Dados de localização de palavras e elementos
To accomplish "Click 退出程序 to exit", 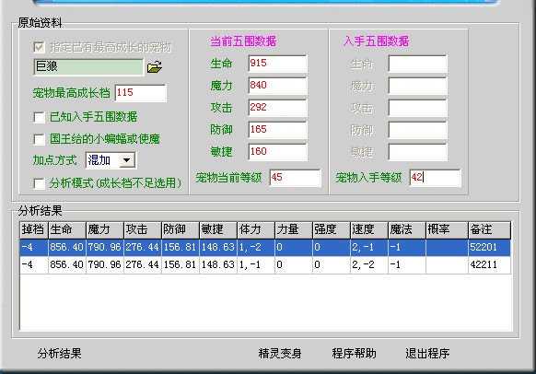I will pyautogui.click(x=427, y=354).
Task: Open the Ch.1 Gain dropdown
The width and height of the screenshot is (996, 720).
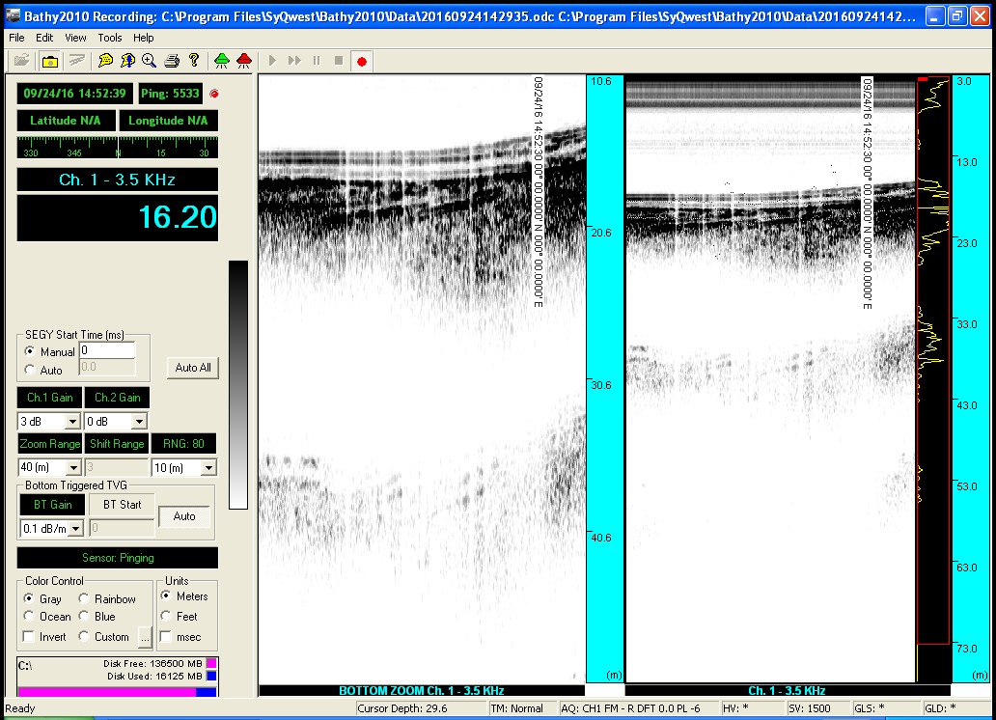Action: tap(72, 422)
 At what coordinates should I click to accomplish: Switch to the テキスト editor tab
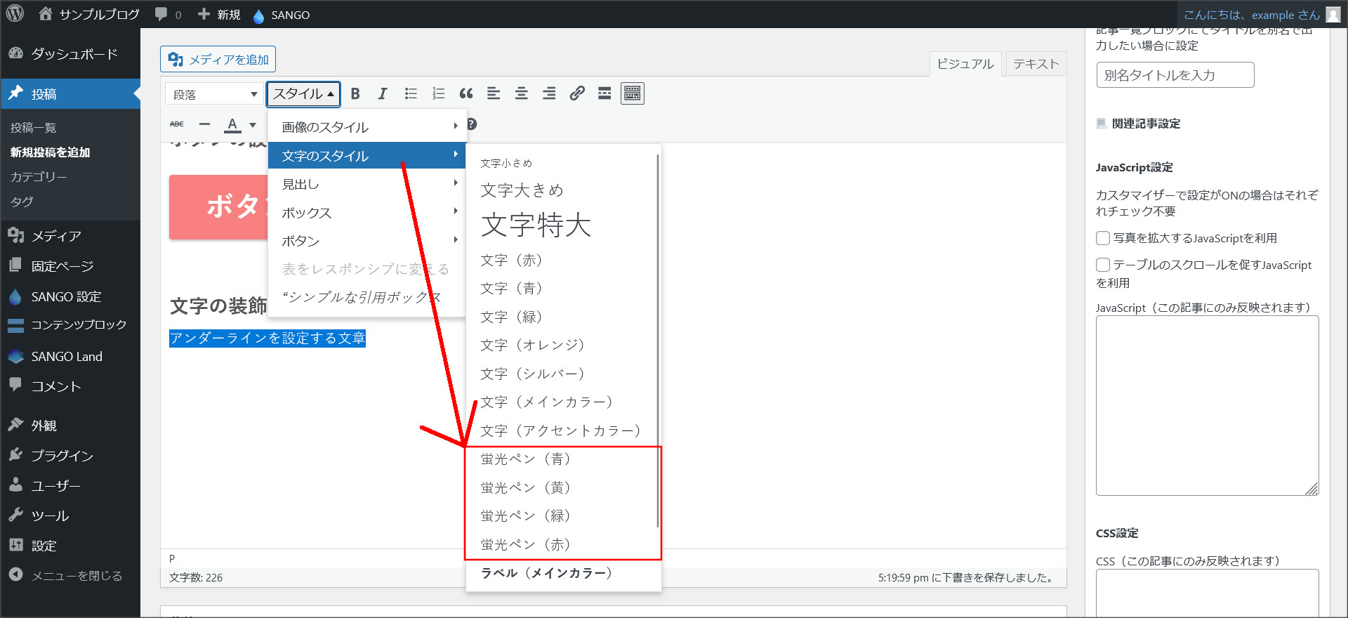point(1036,64)
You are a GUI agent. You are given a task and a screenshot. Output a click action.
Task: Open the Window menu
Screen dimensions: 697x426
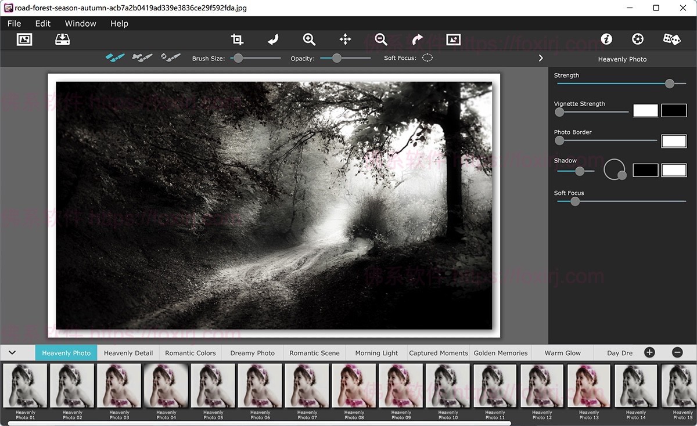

» **TAREFA PROPOSTA**
Conte quantas linhas acima contêm a palavra "Open". Responda só com o número.

» **RESULTADO**
2